* [WHAT YOU HAVE TO DO]
Render every line of the items below as a Markdown table with two columns, Row and Line, numbering each row and leaving out blank lines.

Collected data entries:
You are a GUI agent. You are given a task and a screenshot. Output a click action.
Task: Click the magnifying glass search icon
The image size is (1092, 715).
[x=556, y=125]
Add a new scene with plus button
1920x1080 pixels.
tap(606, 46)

* [EXERCISE OUTPUT]
| Row | Line |
|---|---|
| 1 | You are a GUI agent. You are given a task and a screenshot. Output a click action. |
| 2 | Task: Click the magnifying glass search icon |
| 3 | The image size is (1092, 715). |
| 4 | [x=556, y=125] |
| 5 | Add a new scene with plus button |
| 6 | 1920x1080 pixels. |
| 7 | tap(606, 46) |